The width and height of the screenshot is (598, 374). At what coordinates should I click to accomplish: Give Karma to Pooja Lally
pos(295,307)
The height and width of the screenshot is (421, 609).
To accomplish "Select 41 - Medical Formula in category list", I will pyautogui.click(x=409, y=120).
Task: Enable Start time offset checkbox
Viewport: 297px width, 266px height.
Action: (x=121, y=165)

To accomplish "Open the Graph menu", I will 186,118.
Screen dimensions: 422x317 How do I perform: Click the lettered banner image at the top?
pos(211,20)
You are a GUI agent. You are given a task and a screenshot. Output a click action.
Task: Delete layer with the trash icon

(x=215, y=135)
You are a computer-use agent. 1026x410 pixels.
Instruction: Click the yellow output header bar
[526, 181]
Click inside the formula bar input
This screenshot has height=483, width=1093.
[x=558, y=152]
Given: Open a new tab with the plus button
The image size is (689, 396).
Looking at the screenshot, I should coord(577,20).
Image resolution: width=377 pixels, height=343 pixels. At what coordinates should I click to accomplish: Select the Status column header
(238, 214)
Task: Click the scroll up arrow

**About this exercise**
The lines to copy run from the one containing "Viewport: 297px width, 266px height." through the last line above. Copy them exactly and include nothing else.

**Exercise solution**
Viewport: 297px width, 266px height.
Action: (x=121, y=165)

To accomplish "Open the Graph menu", I will 186,118.
Screen dimensions: 422x317 How do I perform: Click the lettered banner image at the top?
pos(211,20)
You are a GUI agent. You are given a task and a screenshot. Output a click action.
Task: Delete layer with the trash icon

(x=215, y=135)
You are a computer-use agent. 1026x410 pixels.
Instruction: Click the yellow output header bar
[526, 181]
Click inside the formula bar input
This screenshot has height=483, width=1093.
[x=558, y=152]
Given: Open a new tab with the plus button
The image size is (689, 396).
Looking at the screenshot, I should coord(577,20).
Image resolution: width=377 pixels, height=343 pixels. At what coordinates should I click to accomplish: Select the Status column header
(238, 214)
Task: Click the scroll up arrow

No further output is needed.